It wasn't explained in the benchmark, but the only reason I could imagine was the Iris chip worked as an L4 cache because the benchmark was not doing graphics stuff. That is what the Iris chip does, it sits right there in the socket with a whole bunch of memory available for the iGPU or work as L4 cache if available.
It's also a great way to do (almost) zero cost transfers from main memory to (i)GPU memory -- you'd do it at the latency of the L3/L4 boundary. With intel, that unlocks a few GFLOPs of processing power -- in theory, your code would have to be adapted to work this in a reasonable way, of course.
To sum things up, I agree with you, memory is a path that holds big speedups for processors. Don't know if "the Iris way" is the best path, but it indeed showed promise. Shame that Intel decided to lock it up for the ultrabook processors mostly.
My new Thinkpad has nvme and the difference is huge compared to my very fast desktop at work which has SATA connected SSD's.
This is behind much of the interest in machine learning these days. Deep learning provides a way to approximate any computable function as the composition of matrix operations with non-linearities. It does this at the cost of requiring many, many times the computing power. But much of this computing cost can be parallelized and accelerated effectively on the GPU, so with GPU cores still increasing exponentially, at some point it's likely to become more effective than CPUs.
Thanks, and I wish this sentence was one of the first things I read when I was trying to figure out exactly what Deep Learning really meant.

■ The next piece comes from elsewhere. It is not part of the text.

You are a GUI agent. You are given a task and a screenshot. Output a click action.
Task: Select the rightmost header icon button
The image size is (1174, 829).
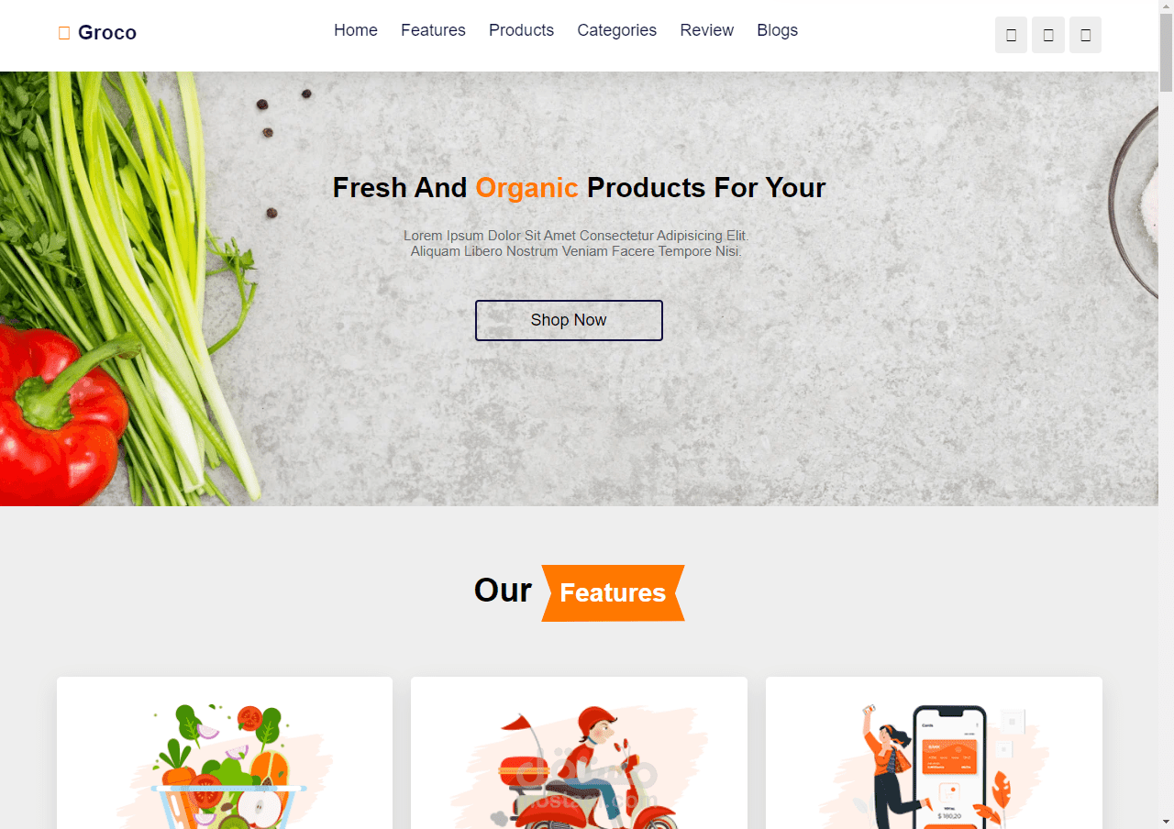1085,35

It's much more comprehensible than the semi-magical descriptions that seem far more prevalent in introductory articles.
It's also fascinating that a seemingly simple computing paradigm is so powerful, kind of like a new Turing Machine paradigm.
This actually describes neural networks in general, not so much "deep learning".
Deep learning comes from being able to scale up neural networks from having only a few 10s or 100s of nodes per layer, to thousands and 10s of thousands of nodes per layer (and of course the combinatorial explosion of edges in the network graph between layers), coupled with the ability to process and use massive datasets to train with, and ultimately process on the trained model.
This has mainly been enabled by the cheap availability of GPUs and other parallel architectures, coupled with fast memory interconnects (both to hold the model and to shuttle data in/out of it for training and later processing) and the CPU (probably disk, too).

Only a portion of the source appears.